This weekend “media tycoon” Byron Allen told a TV audience that he now owned the Weather Channel and intended to bid on the Denver Broncos. While the NFL is in a dispute over the lack of Black coaches in the league, Allen intends to be the first African-American owner of an NFL team. NFL rosters have, of course, long been filled with African-American players. The league is more than 60 % Black, but coaches are few, and owners none.
In another, quieter announcement this week, President Joe Biden nominated Harvard University Native American Program Executive Director Shelly C. Lowe to serve as the 12th chair of the National Endowment for the Humanities. Lowe is a citizen of the Navajo Nation and grew up on an Arizona reservation. The National Endowment for the Humanities is our national institution that celebrates “culture.”
Lowe’s fellow Navajo Nation citizen, Deb Haaland, is the Secretary of the Interior, the government agency charged with managing a myriad of public lands, from offshore drilling lands to the nation’s 400 National Parks. Chuck Sams, an enrolled member of the Confederated Tribes of the Umatilla Reservation, has just been named and confirmed as the Director of the National Park Service. The National Parks and shorelines were once all Native “lands.”
Over at the Department of Defense, Nez Perce Tribal member Jaime Pinkham, also appointed by Biden, sits as the Principal Deputy Assistant Secretary of the Army for Civil Works. According to an Army publication, “he assists in establishing policy direction and supervision over the Department of the Army functions relating to all aspect of the U. S. Army Corps of Engineers’ Civil Works program.” That, as I read it, means the Columbia River dams, among other Corps projects.
Haaland, Sams, and Pinkham are three highly placed Native Americans who address the ”land” as a primary focus in their work. In Native parlance, land and culture are wed together like bread and butter.
Back in Black America, the number of highly successful athletes is accompanied by robust rosters of professional entertainers, news personalities, and a growing number of African-American military leaders. In a word, African-Americans are being successful in the places where they were most severely suppressed: the military was segregated until 1948; entertainment traditionally gave Blacks roles as mammies and houseboys, and Whites purported to voice their humor in Blackface. Jackie Robinson broke the Major League Baseball color barrier in 1947. Major Southern colleges and their athletic teams were segregated until the 1950s and 60s. African-Americans have in some ways dominated American popular music from jazz to rock ‘n roll to hip hop.
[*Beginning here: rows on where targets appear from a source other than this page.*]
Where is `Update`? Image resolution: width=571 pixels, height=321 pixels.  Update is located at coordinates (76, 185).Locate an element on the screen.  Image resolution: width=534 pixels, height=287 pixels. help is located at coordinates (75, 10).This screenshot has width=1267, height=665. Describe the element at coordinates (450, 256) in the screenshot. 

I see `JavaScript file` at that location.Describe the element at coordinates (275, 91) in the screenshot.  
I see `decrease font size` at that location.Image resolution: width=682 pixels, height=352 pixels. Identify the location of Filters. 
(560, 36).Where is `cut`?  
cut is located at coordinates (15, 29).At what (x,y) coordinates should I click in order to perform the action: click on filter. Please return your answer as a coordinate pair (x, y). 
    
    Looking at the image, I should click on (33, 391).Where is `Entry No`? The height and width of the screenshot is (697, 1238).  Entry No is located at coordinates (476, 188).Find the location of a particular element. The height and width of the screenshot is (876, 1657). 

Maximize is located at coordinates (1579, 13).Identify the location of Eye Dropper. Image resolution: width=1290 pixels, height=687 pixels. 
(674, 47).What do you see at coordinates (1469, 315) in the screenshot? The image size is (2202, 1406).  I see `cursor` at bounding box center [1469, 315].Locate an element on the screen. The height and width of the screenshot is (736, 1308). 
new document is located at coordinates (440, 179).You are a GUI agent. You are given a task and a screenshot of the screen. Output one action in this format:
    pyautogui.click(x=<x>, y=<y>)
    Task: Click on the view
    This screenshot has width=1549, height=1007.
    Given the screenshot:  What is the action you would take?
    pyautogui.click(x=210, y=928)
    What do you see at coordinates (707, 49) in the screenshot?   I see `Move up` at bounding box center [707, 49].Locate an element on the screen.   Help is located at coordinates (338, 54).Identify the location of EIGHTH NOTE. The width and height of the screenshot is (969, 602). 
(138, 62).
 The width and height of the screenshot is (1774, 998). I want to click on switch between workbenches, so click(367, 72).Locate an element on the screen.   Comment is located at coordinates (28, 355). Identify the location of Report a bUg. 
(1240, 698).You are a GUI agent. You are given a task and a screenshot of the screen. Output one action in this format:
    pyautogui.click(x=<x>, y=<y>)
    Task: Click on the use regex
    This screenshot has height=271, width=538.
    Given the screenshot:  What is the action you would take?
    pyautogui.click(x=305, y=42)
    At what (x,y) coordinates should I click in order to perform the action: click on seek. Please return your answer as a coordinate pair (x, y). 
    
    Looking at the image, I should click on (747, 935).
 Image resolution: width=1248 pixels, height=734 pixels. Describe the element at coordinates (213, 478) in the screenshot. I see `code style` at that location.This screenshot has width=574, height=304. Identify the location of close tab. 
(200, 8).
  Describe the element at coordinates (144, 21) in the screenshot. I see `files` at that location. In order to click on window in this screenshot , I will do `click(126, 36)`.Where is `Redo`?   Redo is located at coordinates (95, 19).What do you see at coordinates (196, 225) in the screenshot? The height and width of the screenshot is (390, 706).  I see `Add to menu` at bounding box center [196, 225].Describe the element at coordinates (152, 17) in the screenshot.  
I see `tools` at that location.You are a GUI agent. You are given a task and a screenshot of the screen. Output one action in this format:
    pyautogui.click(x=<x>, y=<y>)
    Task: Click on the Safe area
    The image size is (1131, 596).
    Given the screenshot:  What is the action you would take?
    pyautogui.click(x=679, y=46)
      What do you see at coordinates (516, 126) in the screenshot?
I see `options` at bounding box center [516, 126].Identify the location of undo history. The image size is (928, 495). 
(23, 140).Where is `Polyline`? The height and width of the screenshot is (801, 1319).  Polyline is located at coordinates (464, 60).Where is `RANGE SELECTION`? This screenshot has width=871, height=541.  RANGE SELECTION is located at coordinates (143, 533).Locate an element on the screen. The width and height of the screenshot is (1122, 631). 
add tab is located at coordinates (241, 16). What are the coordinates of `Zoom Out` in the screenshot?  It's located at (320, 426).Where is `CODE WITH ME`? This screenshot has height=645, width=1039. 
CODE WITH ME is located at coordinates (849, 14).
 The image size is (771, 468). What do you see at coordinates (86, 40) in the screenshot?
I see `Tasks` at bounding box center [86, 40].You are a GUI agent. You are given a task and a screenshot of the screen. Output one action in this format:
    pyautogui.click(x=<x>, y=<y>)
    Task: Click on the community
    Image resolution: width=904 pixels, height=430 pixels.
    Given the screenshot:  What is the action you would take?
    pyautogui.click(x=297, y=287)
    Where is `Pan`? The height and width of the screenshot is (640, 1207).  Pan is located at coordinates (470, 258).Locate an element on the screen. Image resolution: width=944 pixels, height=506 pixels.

What struck me watching Mr. Allen talking about Black ownership was the way that he and the African-American community have fought their ways into the White establishment, picked off pieces of it and made them their own, or performed their ways into dominance. Others might still control banking, financing, and corporate ownership, but Black America is knocking at those doors. Allen is an African-American who believes that the biggest trade deficit in our country is between corporate America and African-Americans.
The difference between Native concerns and African-American concerns is stark, and rooted in history. Blacks, dragged from many cultures and another continent, were homogenized as the “other,” beaten into submission, restricted or denied the basics of life, of adequate food, education, marital and parental relationships. They were owned with no right to own.
They poured what they had into resistance and escape, always fighting on white turf, adopting and adapting Christianity as their own, developing voices and resistance in song until today their music is dominant in popular culture. Black history and Black books, detailing the struggle, have become bestsellers. Black politicians and intellectuals call for some form of monetary “reparation” for slavery and its segregated legacy. And Black athletes have picked up White contests and excelled in them. Whites still control coaching, managing, and owning, but Byron Allen, Tom Flores, LeBron James and scores more work to change that.
For American Indians, it was always about the land. And land has been and still is intricately tied to language and culture. Today, in America, over 250 Native languages are spoken or being revived. Places are being renamed. There is a land-back movement, and Ojibwe writer David Treuer has suggested that the Native American “reparation” start with the National Park system be turned over to a consortium of Indian tribes. The Sioux will not take the money the courts have allotted them for the lands stolen from them. They want the land.
Louise Erdrich, details the tools that White America has used to steal indigenous lands—her own Ojibwe tribe’s lands—in her fiction, and new American Indian writers follow her lead with stories of Boarding School oppression and loss of family and cultural connection. The work of her indigenous writing elder, Scott Momaday, told the story of loss of land and culture in House Made of Dawn, which won the Pulitzer Prize in 1969.
In what I find a most beautiful testimony to the relationship of land and culture, and the primacy of both in Indian America, Jim Enote, a Zuni farmer and the director of the A:shiwi A:wan Museum and Heritage Center in New Mexico, brings indigenous narratives back to the land, partnering with Zuni artists, creating maps that replace White men’s boundaries with storytelling and shared knowledge of Zuni lands.